*Stored data entries:*
━━━

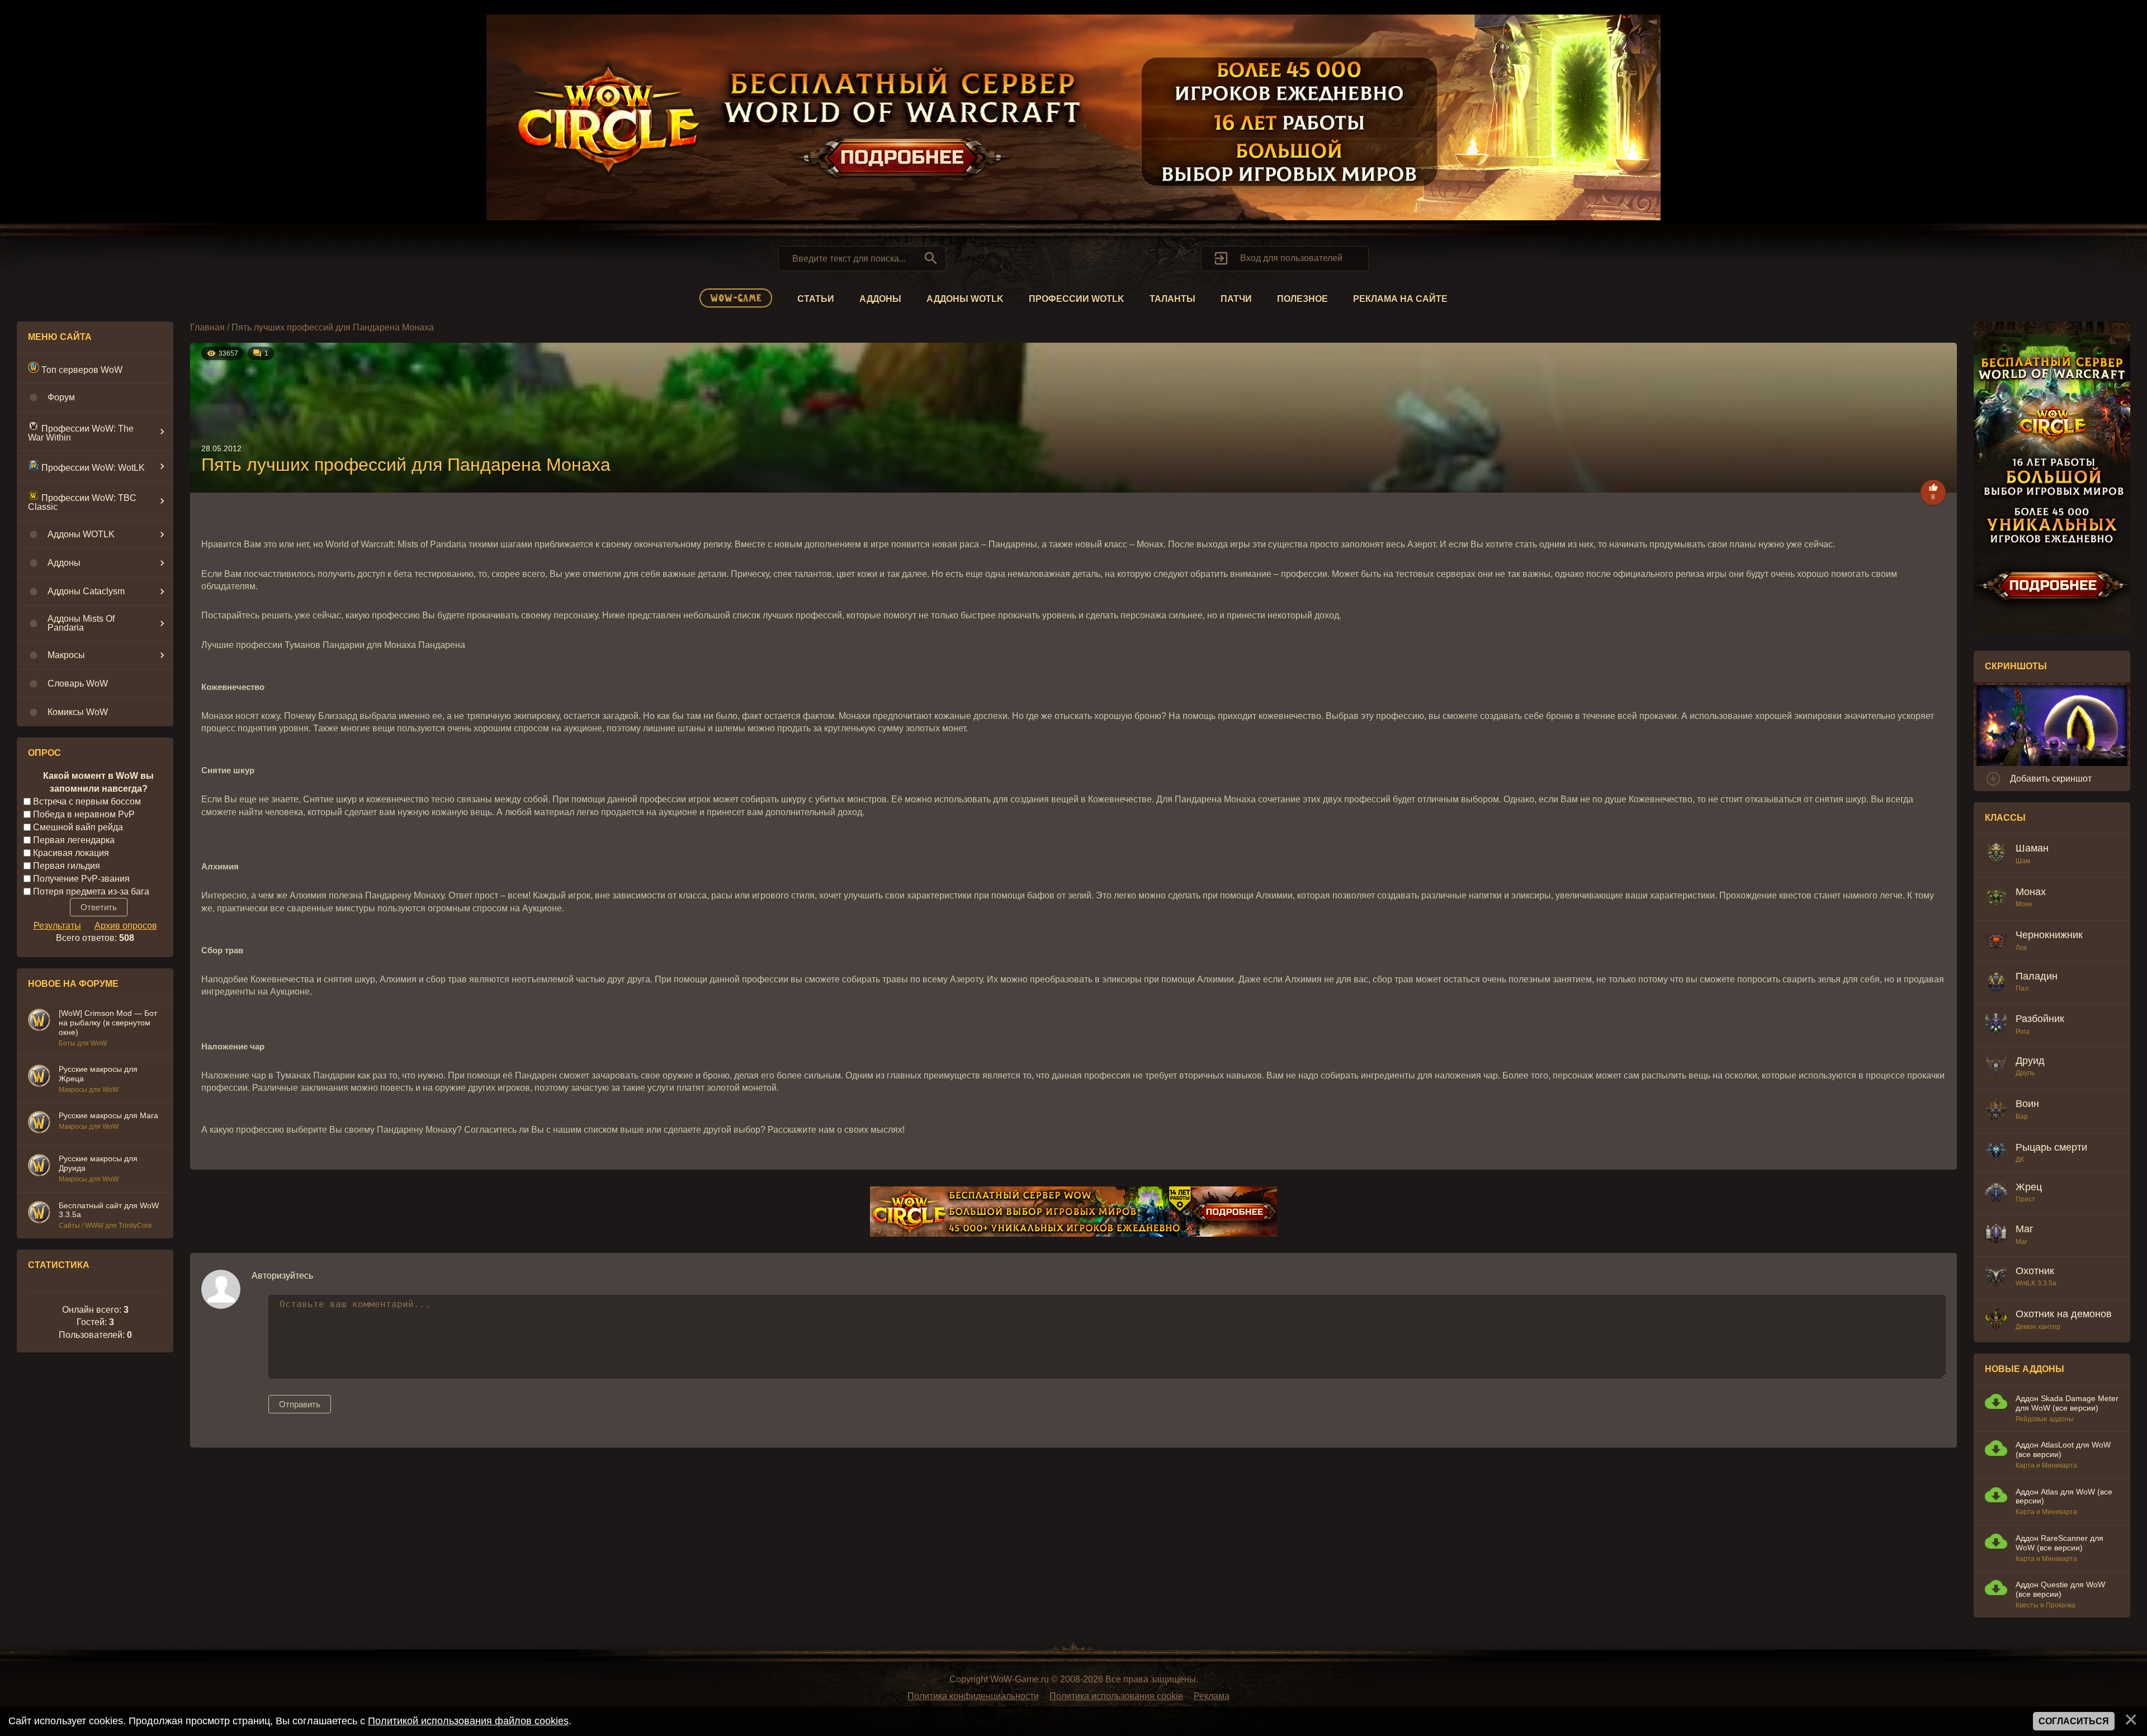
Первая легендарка (74, 840)
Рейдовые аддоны (2045, 1419)
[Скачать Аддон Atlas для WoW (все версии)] (1996, 1496)
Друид (2030, 1060)
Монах (2031, 891)
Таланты (1172, 299)
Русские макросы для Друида (98, 1163)
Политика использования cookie (1116, 1696)
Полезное (1302, 299)
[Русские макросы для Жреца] (39, 1077)
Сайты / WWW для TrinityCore (105, 1225)
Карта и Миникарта (2046, 1465)
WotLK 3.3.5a (2036, 1283)
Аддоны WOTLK (965, 299)
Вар (2022, 1116)
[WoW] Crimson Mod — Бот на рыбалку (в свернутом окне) (108, 1023)
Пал (2022, 988)
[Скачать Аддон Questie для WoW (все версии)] (1996, 1589)
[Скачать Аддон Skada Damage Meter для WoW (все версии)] (1996, 1403)
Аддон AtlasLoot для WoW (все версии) (2063, 1449)
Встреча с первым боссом (87, 801)
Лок (2021, 948)
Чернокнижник (2049, 934)
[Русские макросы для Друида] (39, 1167)
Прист (2025, 1199)
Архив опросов (125, 925)
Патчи (1236, 299)
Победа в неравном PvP (84, 814)
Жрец (2029, 1187)
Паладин (2037, 976)
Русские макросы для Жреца (98, 1074)
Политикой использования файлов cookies (468, 1720)
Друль (2025, 1073)
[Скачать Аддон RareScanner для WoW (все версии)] (1996, 1543)
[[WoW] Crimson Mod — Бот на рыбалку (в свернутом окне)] (39, 1021)
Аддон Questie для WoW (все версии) (2060, 1589)
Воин (2027, 1103)
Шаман (2032, 848)
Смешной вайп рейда (78, 827)
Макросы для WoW (89, 1090)
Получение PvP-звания (81, 878)
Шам (2023, 861)
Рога (2023, 1031)
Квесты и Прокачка (2045, 1605)
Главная (207, 327)
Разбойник (2040, 1018)
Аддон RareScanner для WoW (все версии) (2059, 1543)
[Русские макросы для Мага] (39, 1124)
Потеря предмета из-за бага (91, 891)
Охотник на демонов (2064, 1313)
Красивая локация (71, 853)
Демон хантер (2038, 1327)
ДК (2020, 1159)
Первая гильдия (66, 866)
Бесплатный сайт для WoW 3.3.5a (109, 1210)
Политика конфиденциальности (973, 1696)
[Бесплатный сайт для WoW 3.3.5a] (39, 1214)
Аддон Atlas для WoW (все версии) (2064, 1496)
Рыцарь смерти (2051, 1147)
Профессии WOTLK (1076, 299)
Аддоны (880, 299)
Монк (2024, 904)
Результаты (57, 925)
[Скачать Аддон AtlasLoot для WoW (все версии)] (1996, 1449)
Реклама (1211, 1696)
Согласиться (2074, 1721)
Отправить (299, 1404)
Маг (2024, 1228)
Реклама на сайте (1400, 299)
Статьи (815, 299)
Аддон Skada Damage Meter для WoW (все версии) (2067, 1403)
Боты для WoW (83, 1043)
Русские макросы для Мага (108, 1115)
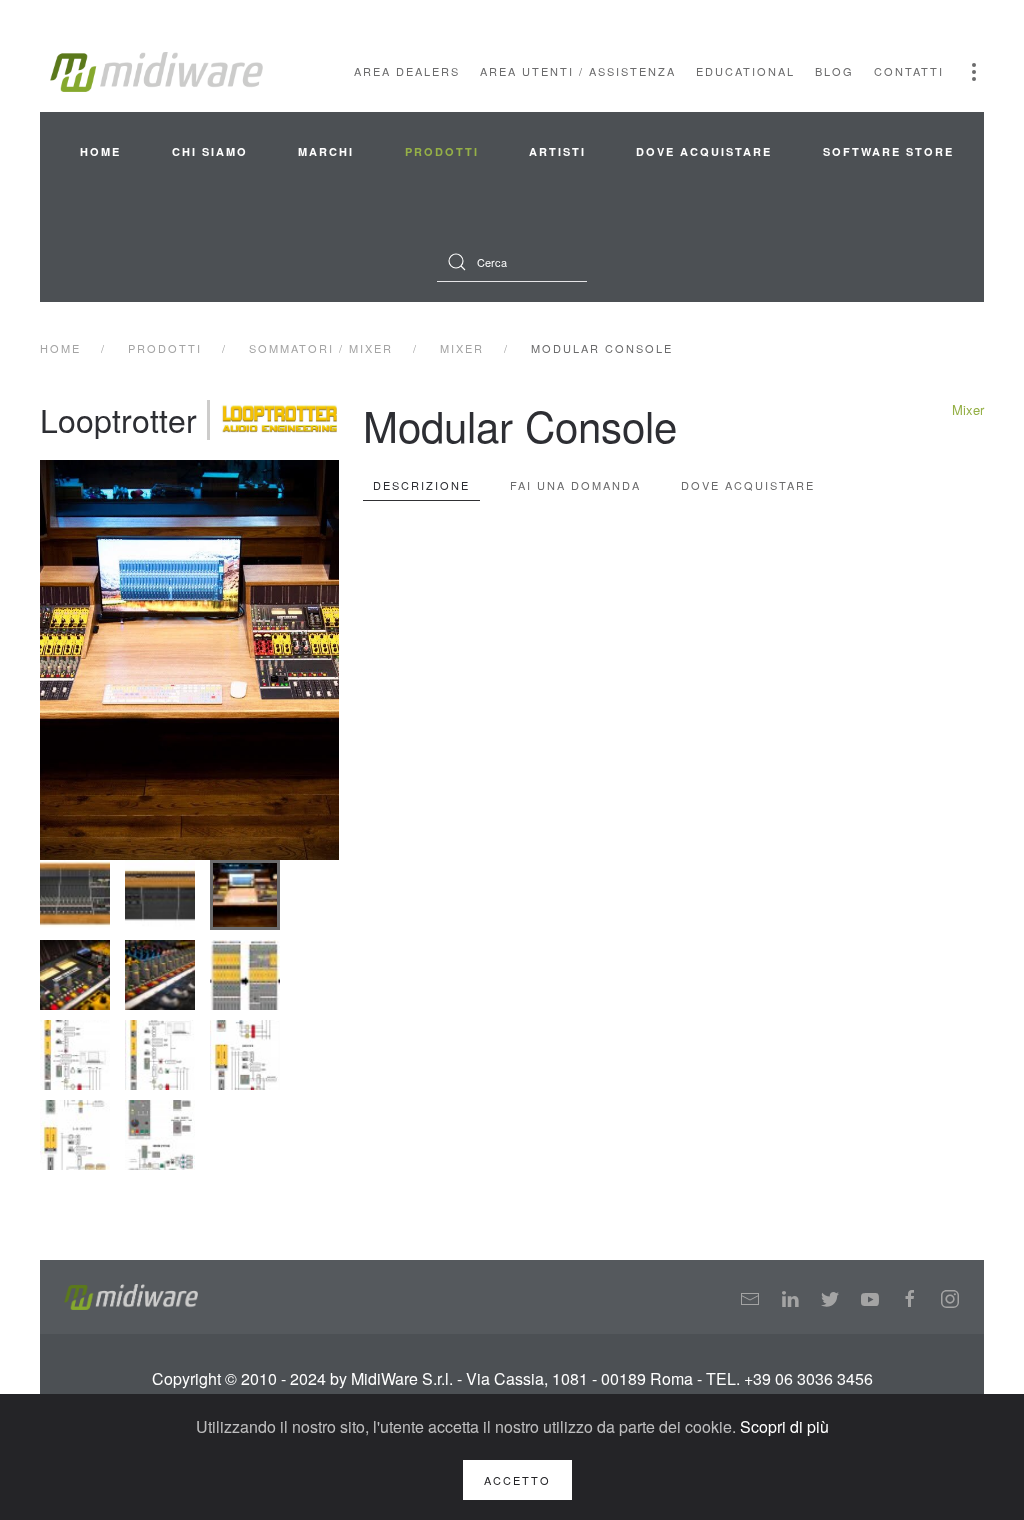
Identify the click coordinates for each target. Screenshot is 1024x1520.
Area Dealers (407, 71)
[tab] (75, 895)
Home (100, 151)
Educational (745, 71)
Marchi (326, 151)
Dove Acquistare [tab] (748, 485)
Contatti (909, 71)
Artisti (557, 151)
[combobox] (512, 262)
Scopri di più (784, 1426)
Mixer (968, 409)
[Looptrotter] (279, 420)
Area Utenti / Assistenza (578, 71)
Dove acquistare (704, 151)
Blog (834, 71)
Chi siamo (210, 151)
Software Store (888, 151)
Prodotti (442, 151)
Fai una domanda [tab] (575, 485)
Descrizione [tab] (421, 485)
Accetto (517, 1480)
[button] (974, 72)
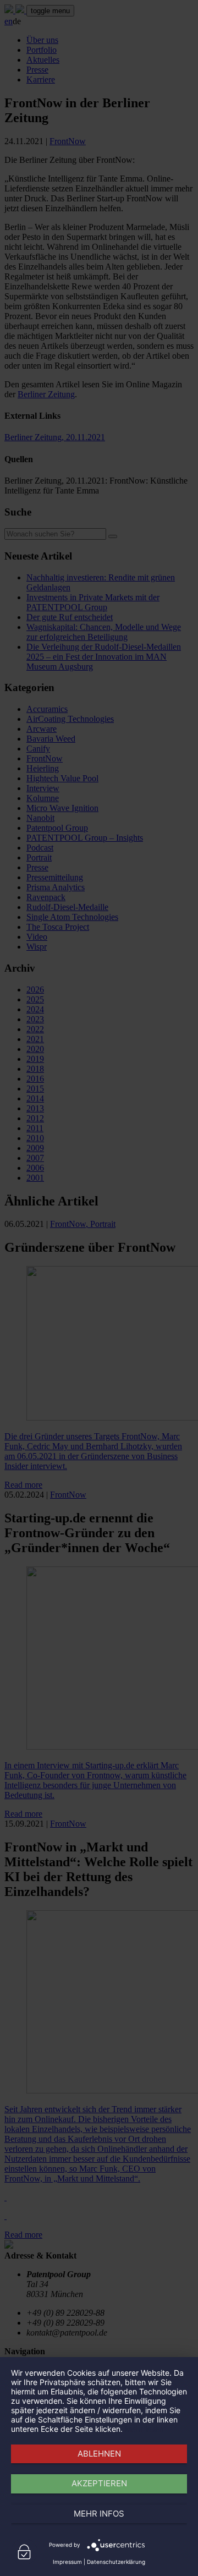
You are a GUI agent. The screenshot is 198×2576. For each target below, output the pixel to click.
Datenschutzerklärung (116, 2561)
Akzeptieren (99, 2483)
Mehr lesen (144, 2429)
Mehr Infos (99, 2513)
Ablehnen (99, 2453)
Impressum (67, 2561)
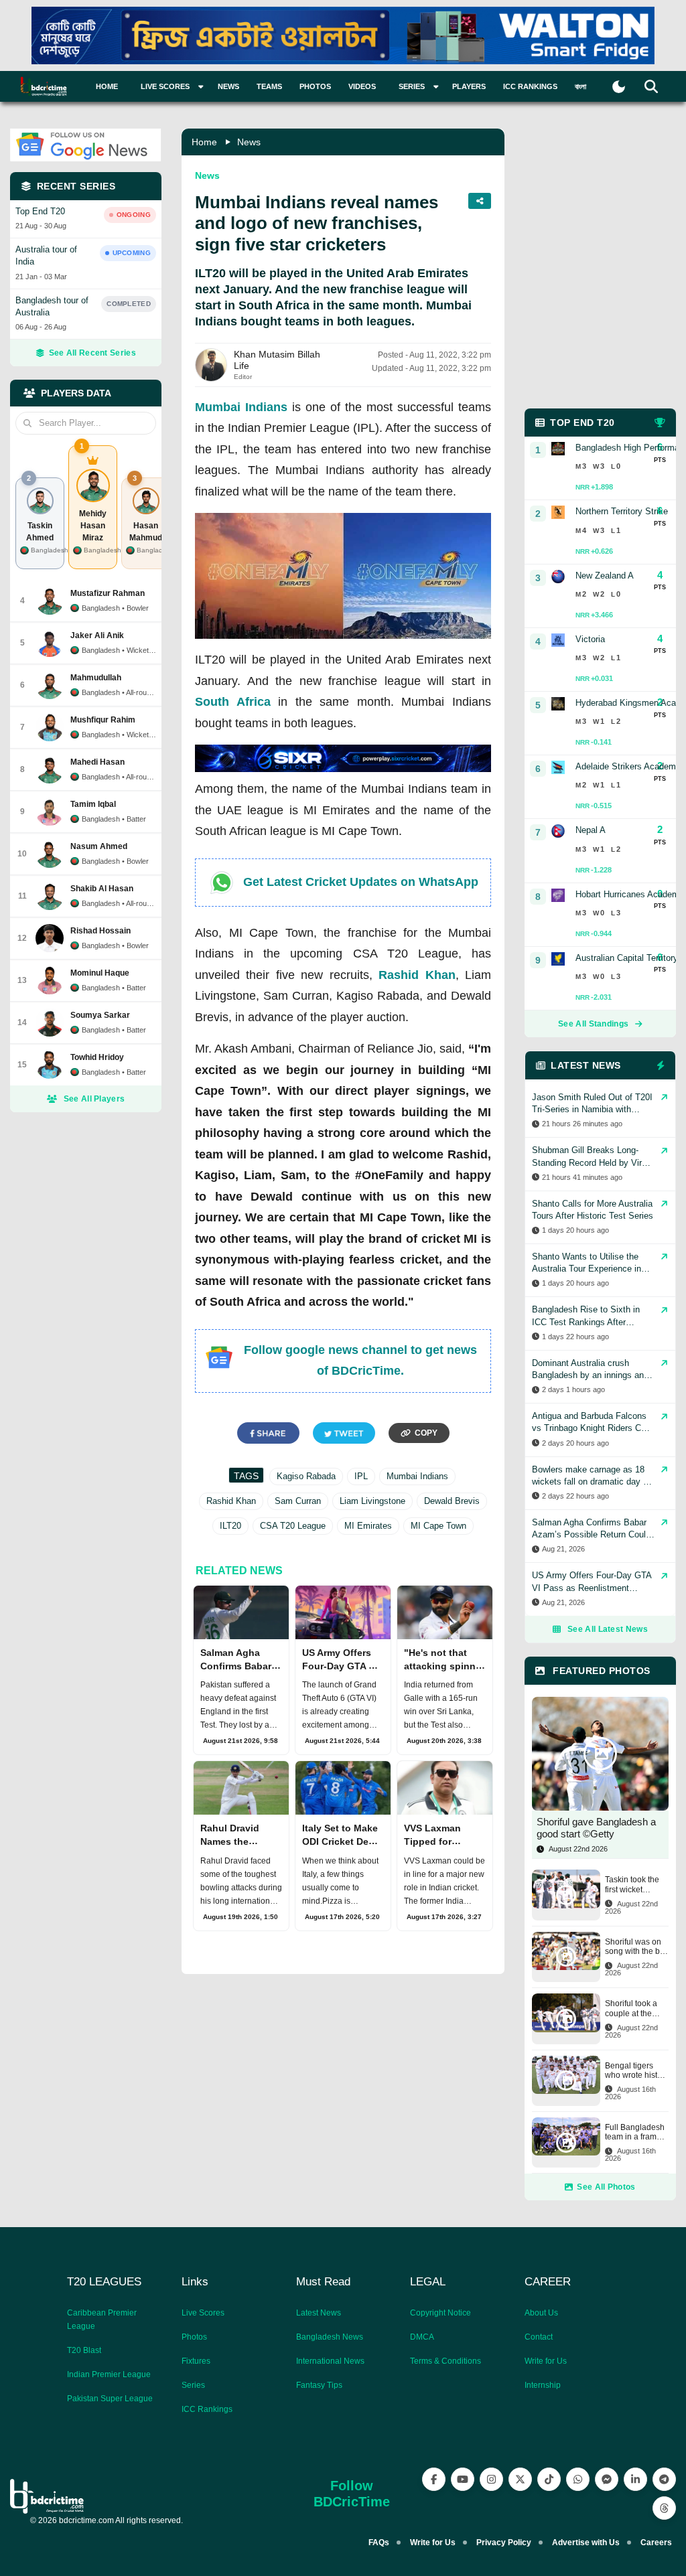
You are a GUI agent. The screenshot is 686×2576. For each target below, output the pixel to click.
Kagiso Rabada (306, 1476)
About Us (541, 2313)
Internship (543, 2385)
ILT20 (230, 1526)
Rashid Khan (417, 975)
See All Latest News (607, 1629)
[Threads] (664, 2508)
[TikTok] (549, 2479)
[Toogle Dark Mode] (618, 86)
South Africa (233, 701)
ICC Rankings (530, 86)
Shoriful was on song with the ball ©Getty (637, 1947)
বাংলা (580, 86)
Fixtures (196, 2361)
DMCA (422, 2337)
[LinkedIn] (635, 2479)
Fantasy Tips (319, 2385)
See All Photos (606, 2187)
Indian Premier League (109, 2374)
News (228, 86)
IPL (361, 1476)
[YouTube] (462, 2479)
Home (107, 86)
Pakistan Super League (110, 2398)
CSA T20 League (293, 1526)
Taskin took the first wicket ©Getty (632, 1884)
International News (330, 2361)
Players (469, 86)
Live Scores (203, 2313)
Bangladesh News (329, 2337)
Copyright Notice (440, 2313)
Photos (315, 86)
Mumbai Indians (241, 407)
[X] (520, 2479)
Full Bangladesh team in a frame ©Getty (635, 2132)
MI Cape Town (438, 1526)
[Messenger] (606, 2479)
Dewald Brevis (452, 1501)
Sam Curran (298, 1501)
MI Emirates (368, 1526)
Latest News (318, 2313)
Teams (269, 86)
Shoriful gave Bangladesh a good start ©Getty (596, 1827)
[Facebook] (433, 2479)
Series (193, 2385)
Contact (539, 2337)
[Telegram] (664, 2479)
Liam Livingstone (372, 1501)
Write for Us (546, 2361)
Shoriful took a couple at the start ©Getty (631, 2008)
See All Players (94, 1099)
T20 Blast (84, 2350)
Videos (362, 86)
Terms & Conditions (445, 2361)
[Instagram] (491, 2479)
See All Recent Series (92, 353)
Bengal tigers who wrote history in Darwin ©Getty (637, 2070)
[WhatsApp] (578, 2479)
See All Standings (593, 1024)
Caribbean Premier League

━━━

*TASK:*
Look above and copy only the lines from the one holding "Реклама на сайте (1400, 299)" to the one holding "[button] (974, 72)", both included, exactly, minus the pictures.

*SOLUTION FOR THIS TASK:*
Реклама на сайте (1400, 299)
Статьи (815, 299)
Аддон Skada Damage Meter для WoW (все версии) (2067, 1403)
Боты для WoW (83, 1043)
Русские макросы для Мага (108, 1115)
Identify the click coordinates for each target. Screenshot is 1024x1520.
Area Dealers (407, 71)
[tab] (75, 895)
Home (100, 151)
Educational (745, 71)
Marchi (326, 151)
Dove Acquistare [tab] (748, 485)
Contatti (909, 71)
Artisti (557, 151)
[combobox] (512, 262)
Scopri di più (784, 1426)
Mixer (968, 409)
[Looptrotter] (279, 420)
Area Utenti / Assistenza (578, 71)
Dove acquistare (704, 151)
Blog (834, 71)
Chi siamo (210, 151)
Software Store (888, 151)
Prodotti (442, 151)
Fai una domanda [tab] (575, 485)
Descrizione [tab] (421, 485)
Accetto (517, 1480)
[button] (974, 72)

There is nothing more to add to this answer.